Pixel coordinate grounding data:
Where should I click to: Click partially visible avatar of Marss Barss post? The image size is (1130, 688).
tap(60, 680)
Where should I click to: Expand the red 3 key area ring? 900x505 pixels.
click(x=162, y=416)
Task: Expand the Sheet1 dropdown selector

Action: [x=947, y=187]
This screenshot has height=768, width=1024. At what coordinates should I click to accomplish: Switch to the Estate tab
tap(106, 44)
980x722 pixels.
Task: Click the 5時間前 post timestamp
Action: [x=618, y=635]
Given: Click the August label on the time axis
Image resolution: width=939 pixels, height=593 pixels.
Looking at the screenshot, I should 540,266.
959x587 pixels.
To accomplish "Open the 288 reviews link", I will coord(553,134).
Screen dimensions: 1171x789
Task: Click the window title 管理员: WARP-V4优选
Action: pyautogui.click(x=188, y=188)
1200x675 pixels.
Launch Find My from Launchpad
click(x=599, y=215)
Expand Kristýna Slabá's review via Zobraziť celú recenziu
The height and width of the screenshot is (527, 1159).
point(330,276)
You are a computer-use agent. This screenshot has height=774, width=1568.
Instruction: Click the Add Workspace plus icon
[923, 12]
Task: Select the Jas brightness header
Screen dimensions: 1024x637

__EXERCISE GOAL__: Transcribe the data in full, keeping every detail.

__ANSWER SPACE__:
Where should I click to: Click partially visible avatar of Marss Barss post? The image size is (1130, 688).
tap(60, 680)
Where should I click to: Expand the red 3 key area ring? 900x505 pixels.
click(x=162, y=416)
Task: Expand the Sheet1 dropdown selector

Action: [x=947, y=187]
This screenshot has height=768, width=1024. At what coordinates should I click to accomplish: Switch to the Estate tab
tap(106, 44)
980x722 pixels.
Task: Click the 5時間前 post timestamp
Action: [x=618, y=635]
Given: Click the August label on the time axis
Image resolution: width=939 pixels, height=593 pixels.
Looking at the screenshot, I should 540,266.
959x587 pixels.
To accomplish "Open the 288 reviews link", I will coord(553,134).
Screen dimensions: 1171x789
Task: Click the window title 管理员: WARP-V4优选
Action: pyautogui.click(x=188, y=188)
1200x675 pixels.
Launch Find My from Launchpad
click(x=599, y=215)
Expand Kristýna Slabá's review via Zobraziť celú recenziu
The height and width of the screenshot is (527, 1159).
point(330,276)
You are a computer-use agent. This screenshot has height=774, width=1568.
Instruction: Click the Add Workspace plus icon
[923, 12]
Task: Select the Jas brightness header
Screen dimensions: 1024x637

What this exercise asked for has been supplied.